特集・連載
日本人が履きやすい&使いやすい! ジャパン・プレーントウは侮れない!
本格革靴会議 「モノを大事に」なサステナ社会だし、物価高で「本当に永く使えるモノ」が欲しいし、「今こそ本格靴が必要!」と強く思うからこその珠玉の革靴100連発。おいそれと買える値段じゃないものも多いけど、だからこそ詳細解説したいワケです。ってことで、初心者もツウも納得する「一生靴」をここで見つけてください! この記事は特集・連載「本格革靴会議」#05です。
名門ブランドの注目作をお題に、4名の靴賢者+編集長イチカワがあーだこーだと本音で言いたい放談! じっくり読み込んでいただければ、今買うべき本格靴が見えてくる!?

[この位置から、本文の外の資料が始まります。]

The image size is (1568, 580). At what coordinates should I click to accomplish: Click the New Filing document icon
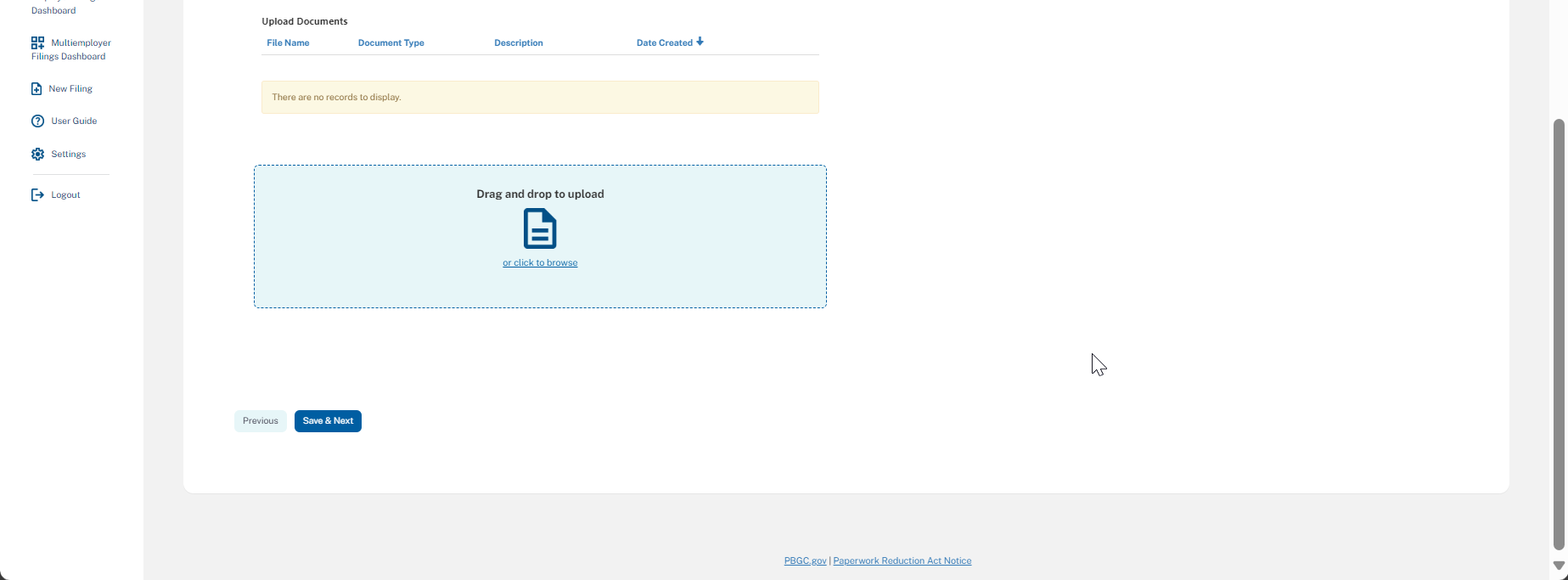coord(37,89)
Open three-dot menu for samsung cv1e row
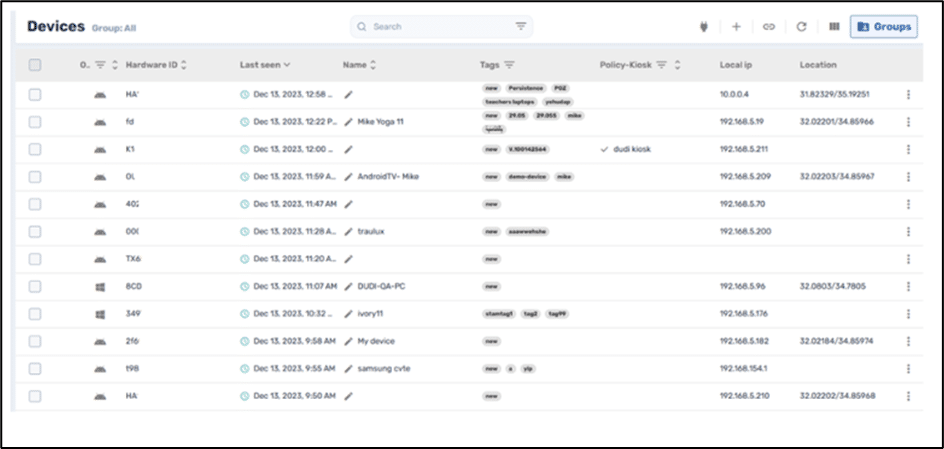 (x=908, y=368)
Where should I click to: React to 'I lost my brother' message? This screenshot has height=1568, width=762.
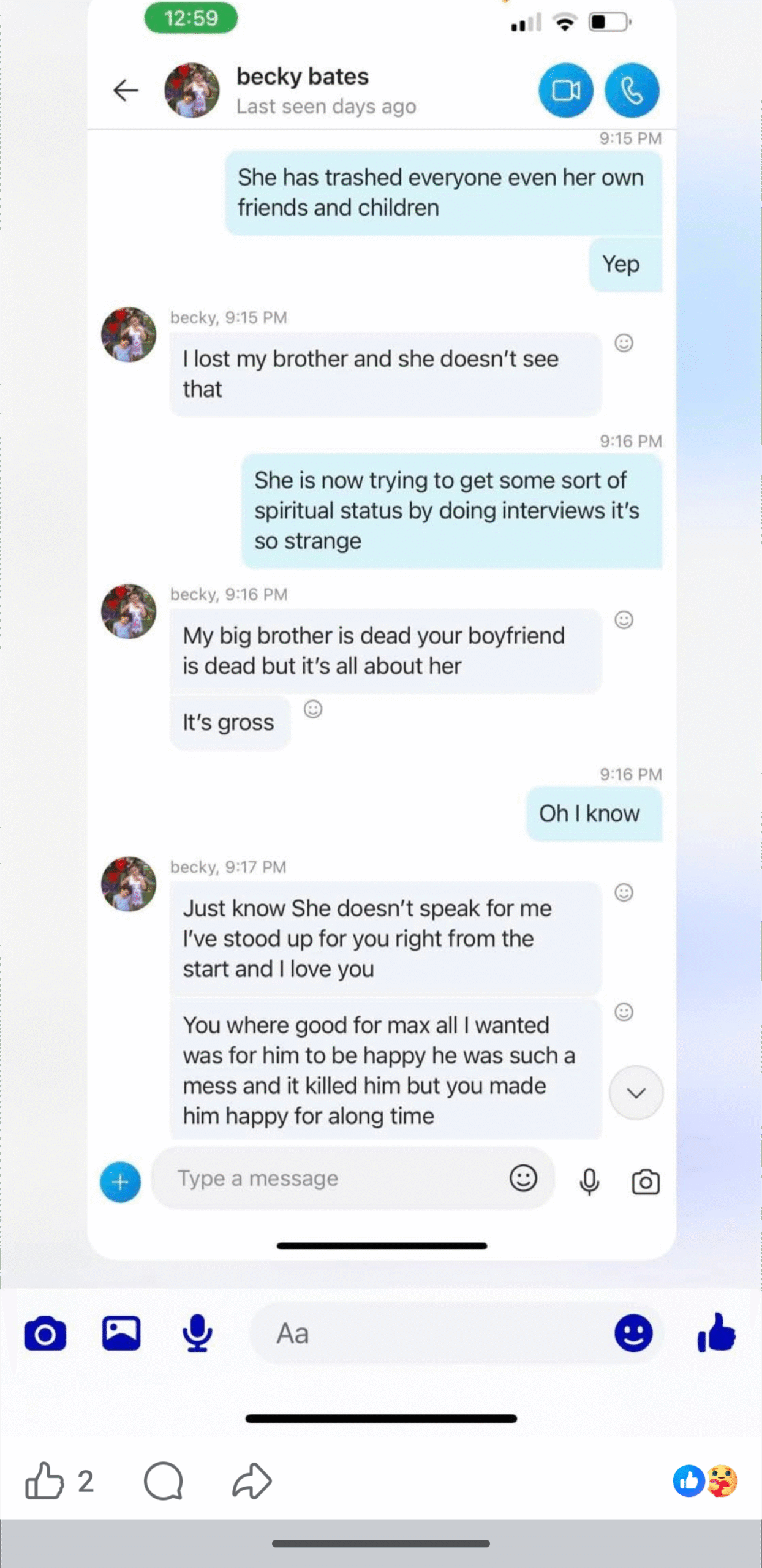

上段/左から、イラストレーター 綿谷 寛さん、ワールドフットウェア ギャラリー ディレクター 日髙竜介さん 下段/左から、スタイリスト 武内雅英さん、編集・ライター 小曽根 広光さん、ビギン編集長 イチカワ
一見クセのないルックスに日本的な美意識と技術を凝縮
綿谷 この4足は全てプレーントウか。みんなトウがポッコリした愛嬌あるフォルムで、なんだか和むね(笑)。
市川 オン・オフ兼用靴としては、今はボリューム感ある外羽根のプレーントウも使いやすいんじゃないかと。
小曽根さん、日高さん「日本人が履きやすい&使いやすい!」
日高 実際売れてます。昔は基本の革靴といえば内羽根のストレートチップでしたが、完全に逆転。オールデンの990みたいな靴が欲しいんですが……なんて方が頻繁に来店されます。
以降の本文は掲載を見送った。